Дверь была притворена, но не заперта, так как на ней не было ни замка, ни задвижки, но к ней со стороны сеней была приставлена бочка, а около неё лёг один из двух солдат. Впрочем, и солдаты, и командовавший ими петербургский офицер не опасались побега кого-либо из двух, находящихся в этой избе. Офицер остановился в избе старосты, рано поужинал и, обойдя все избы, где рассадили арестантов, ушёл снова к себе, приказав подниматься и разбудить его на заре.
Начальником конвоя был подпоручик Измайловского полка Иван Коптев, высокий и рослый человек лет под тридцать, но с детским, добродушным лицом.
Записанный в Преображенский полк ещё младенцем, по обычаю времени, он начал в нём действительную службу тринадцати лет. При восшествии на престол Анны Иоанновны был создан и сформирован новый полк — Измайловский, исключительно из ланд-милиции немецких земель, а офицеры были все лифляндцы или иностранцы. Коптев, лично известный графу Миниху и как говорящий свободно по-немецки, почти против воли был переведён из своего полка в новый, с производством из сержантов в офицеры.
Честолюбие вдруг зажглось в нём. Опередив случайно сразу всех товарищей, он захотел ещё лично, собственными силами, испробовать свою удачу и «погнаться за фортуной».
По совету отца своего и при покровительстве графа Миниха он был откомандирован в распоряжение генерала Ушакова, начальника Тайной канцелярии. Сначала дела у него не было никакого; но постепенно служба становилась всё мудрёнее и тяжелее. С течением времени и царствования императрицы и владычества герцога Бирона у генерала Ушакова усиливалась «работа».
Коптеву, как и другим состоящим при грозной канцелярии офицерам, поручалось постоянно одно и то же. Их рассылали по всем городам и уездам «арестовывать и привозить в Петербург разных оговорённых». Всё это были жертвы страшного новоявленного обычая, именованного «слово и дело».
Коптев служил преданно, добросовестно, но душа его не лежала к этим жестоким обязанностям. Вдобавок прежде приходилось отправляться в командировку раза три-четыре в год, теперь же уже года с два он был постоянно в разъездах. Едва доставлял он кого в столицу, как снова его гнали в какие-нибудь дальние пределы за новыми виновными.
Теперь, возвращаясь в Петербург с партией, состоящей из шести человек арестантов, преимущественно дворян, принятых им в Москве, он вёз ещё двух калужских дворян, случайно переданных ему в Новгороде захворавшим офицером. Этих двух приходилось доставить прямо в канцелярию самого герцога Бирона.
Коптев невольно мечтал этим путешествием закончить свои странствования и просить об увольнении себя от должности утомительной и «палаческой». Он мечтал перейти на службу к самому фельдмаршалу Миниху в должность спокойнее и достойнее.
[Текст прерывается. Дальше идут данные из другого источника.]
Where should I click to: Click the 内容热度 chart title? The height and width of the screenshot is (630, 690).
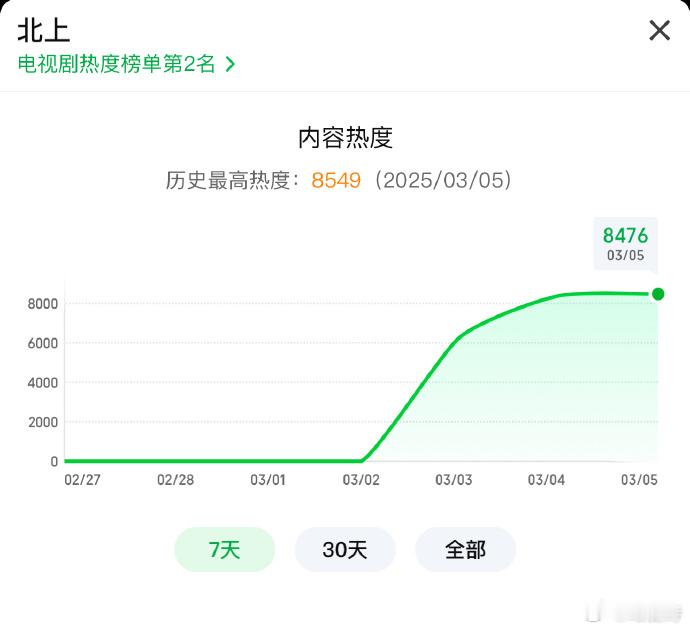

Двое дворян, которых принял Коптев в Новгороде от заболевшего вдруг офицера, были отец и сын Львовы. Старику было лет за шестьдесят, сыну его — лет двадцать пять. Взяты они были в их имении близ Жиздры и во время всего пути вели себя оба настолько тихо и покорно, что опасаться, по словам офицера, чего-либо — неповиновения или попытки на бегство — было невозможно.
Старик, Павел Константинович, за всю дорогу объяснял чистосердечно, что, очевидно, они взяты по одному недоразумению, которое выяснится в Петербурге, так как оба жили безвыездно в своей вотчине, никого не видели, ни с кем не знавались и ни в какие дела, не только государственные, но даже и наместнические, не входили.
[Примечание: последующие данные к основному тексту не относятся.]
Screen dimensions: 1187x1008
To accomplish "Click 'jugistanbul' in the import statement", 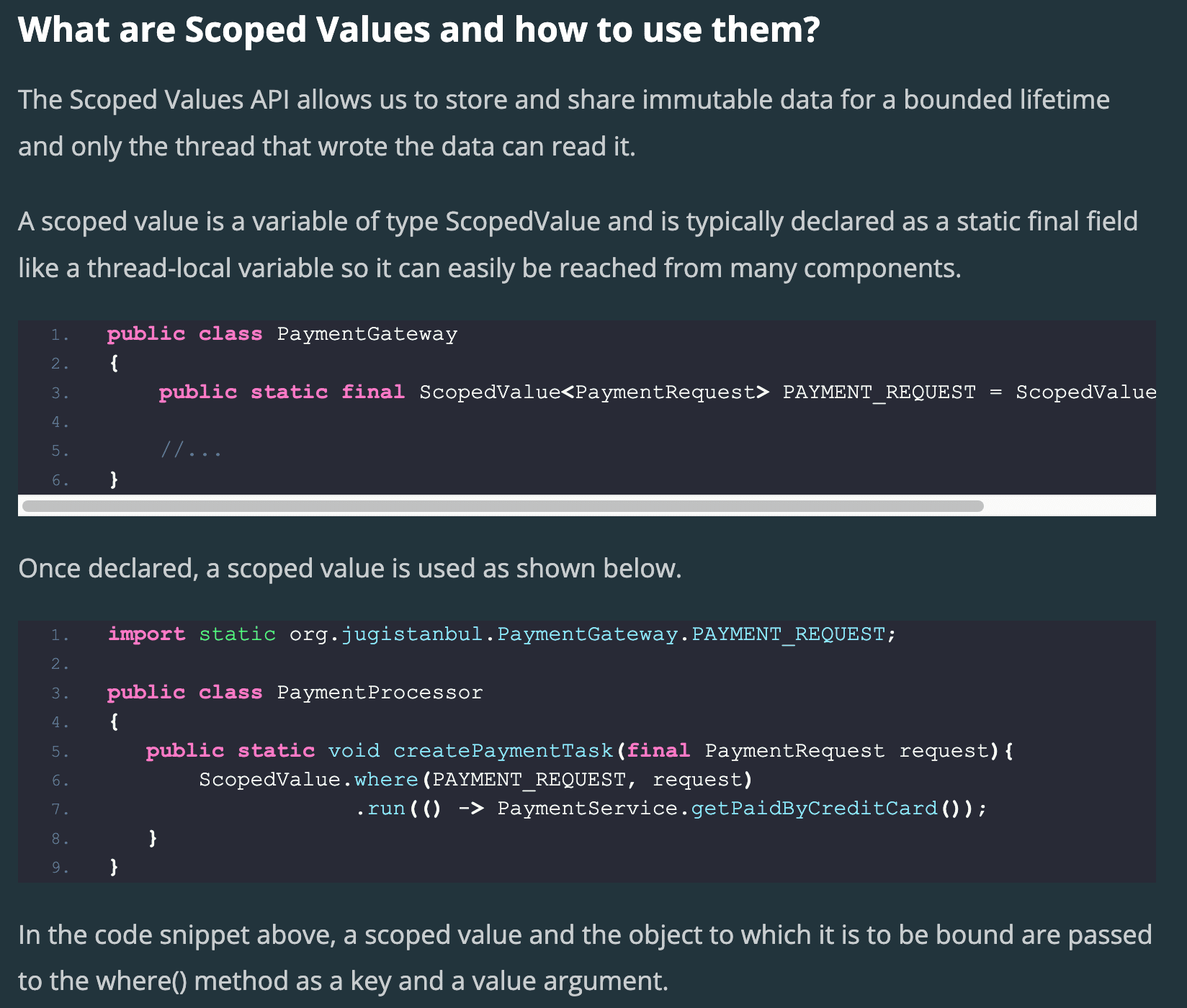I will click(x=411, y=634).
Молодой — Пётр Львов, — правда, лет за пять перед тем ездил в Курляндию, прожил более года в Митаве, но ничем худым там себя не заявил, ни в чём не был виновен, и теперь у него были в Курляндии даже хорошие приятели — немцы. По мнению Коптева, именно это пребывание молодого Львова в Курляндии и могло теперь послужить поводом к его аресту скорей, чем какое-либо отношение к суду и казни боярина Волынского. Что касается до арестованного старика Львова, то, вероятно, это была простая «прикосновенность».
III
На деревне пред зарей стало мертво-тихо, только изредка перекликались петухи.
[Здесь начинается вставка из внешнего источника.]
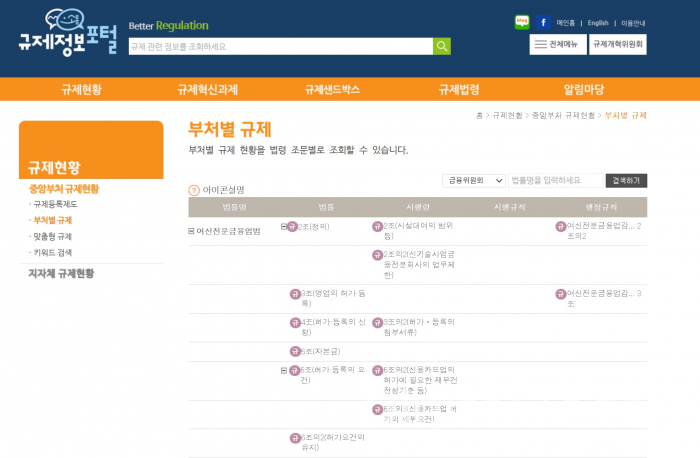The height and width of the screenshot is (458, 700).
Task: Click the green search magnifier icon
Action: pyautogui.click(x=441, y=46)
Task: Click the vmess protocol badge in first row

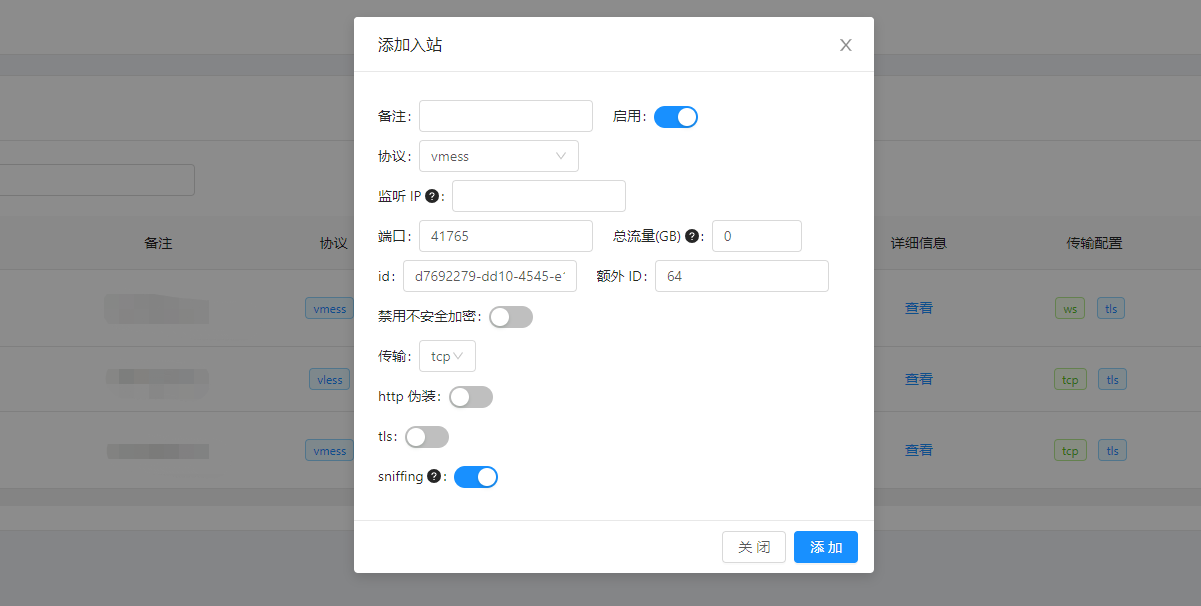Action: click(x=329, y=308)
В тёмной комнате, где сидели и долго перешёптывались двое арестантов, после тайной их беседы наступила тишина, но оба не легли, а продолжали сидеть, почти не видя друг друга. Несмотря на светлую ночь, в комнате была сильная темнота, потому что ради предосторожности два оконца были заколочены досками.
После довольно долгого молчания один из двух произнёс:
— Ну, батюшка, пора! Благослови меня!
В ответ на это другой произнёс хрипливым голосом, как бы сквозь слёзы:
— Бог с тобой, не хочешь послушать отца!.. И вот через минут пять всему будет конец, останусь я один на свете…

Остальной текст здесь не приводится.